* [WORK ITEM] According to the play review, why did the dialogue leave the reviewer wanting to laugh yet also uncomfortable? Answer in one to three sentences.

━━━ TEXT BLOCK

If you have put yourself through “500 Days of Summer” or watched anything involving Zooey Deschanel, then you know what a “Manic Pixie Dream Girl” is. The term, coined by film critic Nathan Rabin, is a trope. In the words of Lyssandra Norton MFA ’18, a “manic pixie dream girl is extremely quirky, plays the ukulele or a sport, and is weird as fuck.”
Last Thursday, Norton presented her senior thesis play, “How to Date a Manic Pixie Dream Girl.” The work follows the experience of Spencer, a heartbroken young man who is unsure of whether he can ever love again. Until, “he’s found the perfect girl […] But does he really know her at all? Or is he just seeing her in pieces?” These are the real questions.
Although the plot revolves around Spencer and his manic pixie girlfriend, the play has five different characters. Spencer played by Miranda Catsambas’ 19, Grace played by Susannah Davis ’18, Delilah played by Gabby Manna’ 20, Paisley played by Sarah Gruber ’19 and Mia played by Rosemary Ewing ’19. In short Spencer is in love with one person, who has four distinct personalities. Sarah Lloyd Slifkin ’19 also narrated the piece.
When the audience meets Spencer for the first time, he is sitting alone on a park bench brooding over his latest breakup. The four girls rush over to him, and in a movie-like manner they say in unison, “You dropped this.”
From this point onwards, the play becomes a love story where Spencer goes to a poetry slam with the girl, her apartment, a graveyard and eventually on an indie road trip.
The play features a very millennial-friendly storyline. It includes references to Vine, underemployment, avocado toast, mid-2000s Facebook and white cis male privilege. The dialogue too was a riot. It left me wanting to laugh and uncomfortable from its innumerable clichés and truthful statements.
At one point, Paisley, one of the manic pixie dream girls, shares a poem on the danger of having a young woman’s body in today’s society. She begins by saying, “I am androgynous” and ends the poem with “In our society, it is safer to look like a 19-year-old boy than a 23-year-old girl.”
Themes of social justice continued throughout the play’s dialogue. Shortly after the poetry slam, Spencer goes to Delilah’s apartment where they engage in a conversation about gender. Spencer becomes slightly irritated with Delilah’s frequent mentions about the gender binary.
He says to her, “You’re a girl.”
And she replies, “Vaguely speaking. I wish gender didn’t exist […]I’m perceived as a girl.”
Later in this scene, Delilah mentions that her identity is intersectional with 12 different minority groups. She then tells Spencer that he is, “straight, white and “normal.” To which he replies, “Thank you for telling me.” She ends with, “For calling you out on your privilege?”
Towards the end, Norton challenges the representation of the manic pixie dream girl.
In an article for Bustle, writer Anna Klassen addresses the overlying issue with this trope. She writes, “It has brought to light, the problems surrounding male writers and directors crafting stories that only cater to fulfill the fantasies of cis white males.”

━━━━━━
━━━ STORED DATA

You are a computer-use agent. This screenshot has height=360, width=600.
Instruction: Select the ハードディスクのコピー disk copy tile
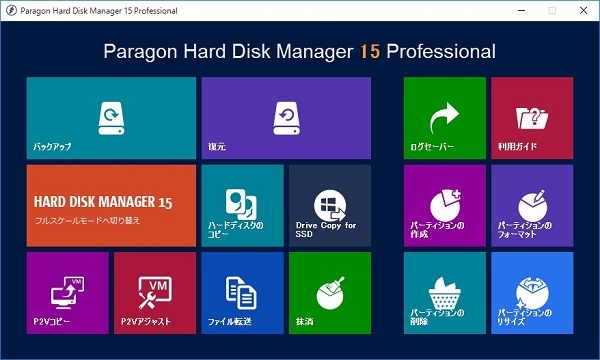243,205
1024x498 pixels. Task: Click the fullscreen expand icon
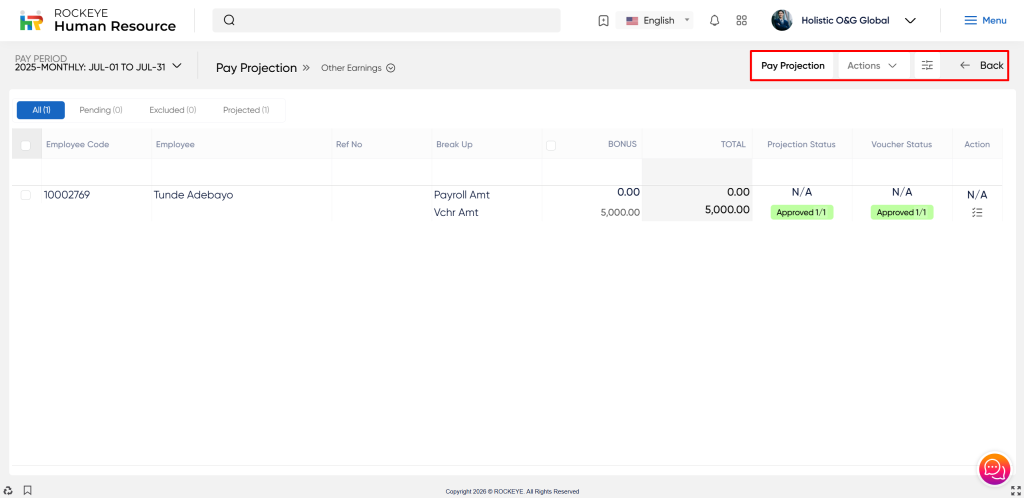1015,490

━━━━━━
━━━ STORED DATA

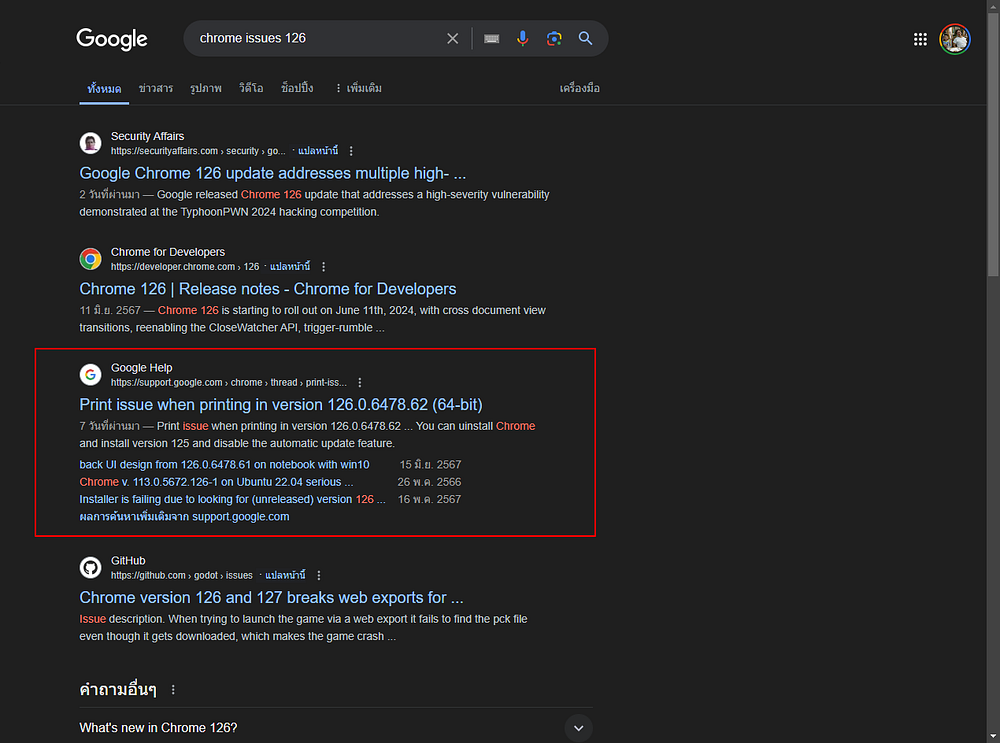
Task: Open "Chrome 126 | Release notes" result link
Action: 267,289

━━━━━━
━━━ STORED DATA

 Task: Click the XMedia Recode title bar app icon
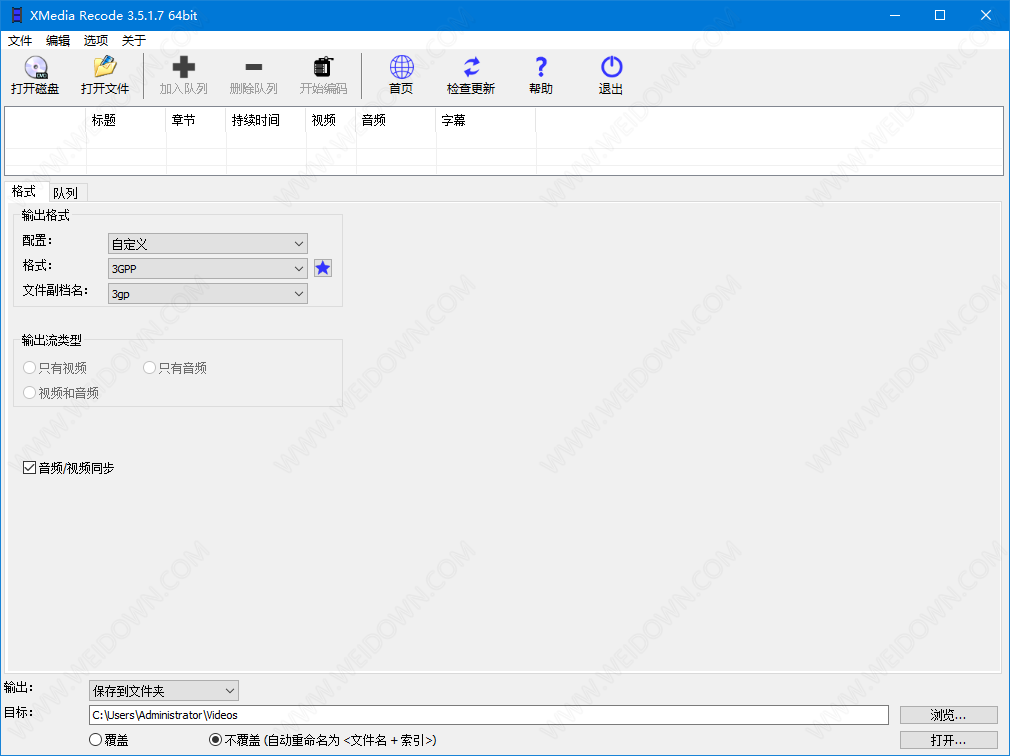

━━━━━━

* [RESULT OF THIS TASK] The review calls the dialogue a riot and credits that mixed reaction to its innumerable clichés and truthful statements.